Como se chama churrasco grego na Grécia? Ou pastel de Belém em Belém? Ou molho inglês na Inglaterra? Quem nunca fez essa piadinha? Quem nunca?
Pois é, na Turquia tem o banho turco, e a resposta para a inevitável pergunta não é apenas “banho”. Aquilo é um ritual, um processo de várias etapas, do qual tomei parte meio por acaso.
Eu estava em Éfeso, na parte asiática do país. Nessa cidade está a casa onde a Virgem Maria teria vivido e também as ruínas do templo de Ártemis. Comprei o passeio numa agência de viagens em Istambul, de onde parti às 21h30 de um sábado. Onze horas depois, às oito e meia da manhã, cheguei a Éfeso.
Não dormi durante a viagem, porque não consigo dormir em ônibus ou avião ou qualquer outro lugar que não seja uma cama, a não ser que a situação esteja bem crítica. Além disso, passei o dia andando sob um sol absurdamente quente. Às cinco e meia da tarde, eu estava de volta à agência de viagens em Éfeso, morto de cansado e tendo tomado o último banho 20 horas atrás. E meu ônibus de volta para Istambul seria apenas dali a quatro horas.
Eu definitivamente precisava de um banho. Foi então que o agente me sugeriu ir a um banho turco. Ele me deu até um cartão da agência que me daria desconto lá no estabelecimento, mas é claro que não consegui, porque barganhar na Turquia é uma tarefa para poucos, e eu não sou um deles.
Cheguei ao local, entreguei o cartão da agência e disse “Eu quero um banho”. É muito estranho. Então o senhor da recepção me deu duas toalhas (mas não como as que conhecemos, elas são na verdade lençóis mais espessos que o normal) e indicou que eu entrasse em uma pequena sala, onde eu deixaria minhas roupas. Saí da salinha com os tamancos de madeira que lá estavam e o senhor da recepção apontou para uma porta, por onde eu deveria entrar.

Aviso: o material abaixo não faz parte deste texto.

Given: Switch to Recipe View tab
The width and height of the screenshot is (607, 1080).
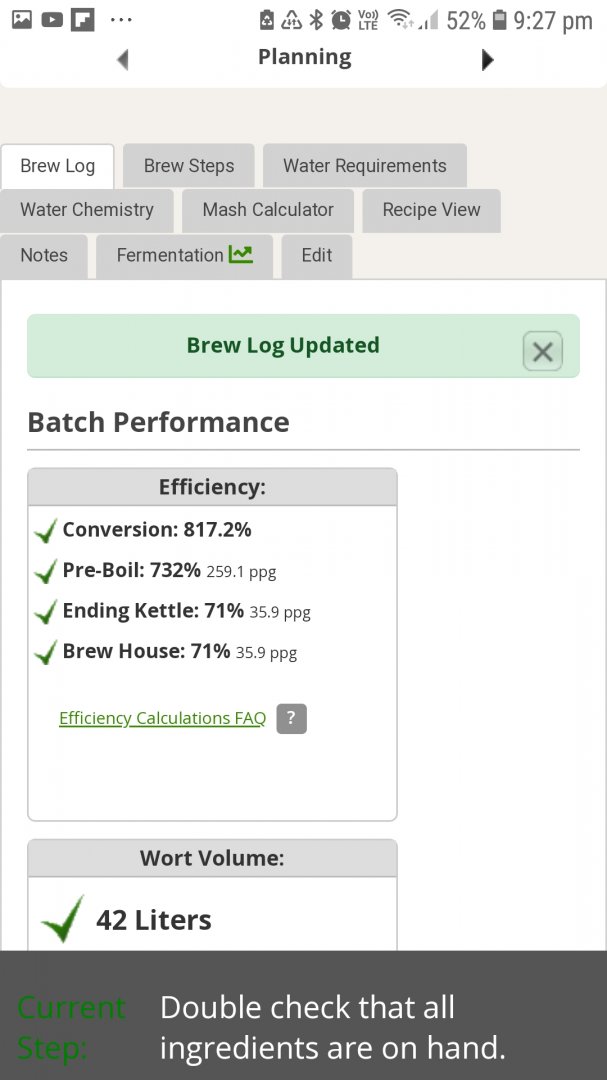Looking at the screenshot, I should [x=431, y=210].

Ao passar pela porta, tive uma vertigem de tão quente que estava o recinto. No centro do lugar, havia um hexágono ou octógono ou outra forma geométrica em mármore sob o teto abobadado. Nas laterais do recinto, havia vários chuveiros. A instrução foi “tome banho e deite no mármore”. Foi o que fiz. E ao deitar no mármore entendi a expressão mármore do inferno. Que calor! (Já tinha um cara lá cozinhando. Perguntei de onde ele era, e ele disse “New York”. Por que americanos não dizem que são americanos? Sempre dizem a cidade ou o estado?)
Em determinado momento, entra um senhor gordo, de bigode, enrolado em uma toalha, calçando tamancos e diz “Next!”. O americano foi. Eu estava deitado no mármore olhando para cima, então não vi nada. Minutos depois, “Next!”. E então eu fui. Ao lado da porta de entrada, havia uma “cama” de mármore, mas não estava aquecida. Deitei na tal cama de mármore e o senhor de bigode simplesmente me deu um banho. Fico pensando no diálogo de apresentação quando esse cara conhece uma pessoa nova:
– Tudo bem?
– Tudo bem.
– E então, faz o que da vida?
– Eu dou banho em caras.
Primeiro ele vestiu umas luvas que pareciam pantufas, mas no lugar onde seria a sola é na verdade uma lixa. E posso garantir que ele não estava preocupado em ser delicado. Aquele processo limpou até meus pecados de tão convicto que o senhor de bigode estava ao realizar seu trabalho. Depois rolou um enxague e então passamos para a próxima etapa: ensaboar.
O “banhador de caras” encheu uma espécie de fronha com sabão e passou em mim, da cabeça – sim, serviu de xampu também – aos pés. Depois disso, novo enxague. Entre uma etapa e outra, ele só dizia “Lay down” e “Sit up”. Nada além disso.
A orientação seguinte foi tomar outro banho e deitar novamente no mármore. Fiquei lá cozinhando por uns 10 minutos e ao sair da sauna, os 30 graus de Éfeso ganharam o status de clima ameno. No hall, o bigodudo me recebeu com uma pergunta: “Oil massage?”. Pensei “Tá no inferno? Abraça o capeta!”. E ele deu a massagem com a mesma delicadeza que deu o banho.
Tudo isso custou 60 liras turcas (mais ou menos uns R$ 68), 45 do banho mais 15 da massagem. O desconto virou história, mas muito por causa da minha total falta de habilidade em barganhar. Saí de lá, posso dizer, de alma lavada e pronto pra enfrentar mais 11 horas de ônibus de volta a Istambul.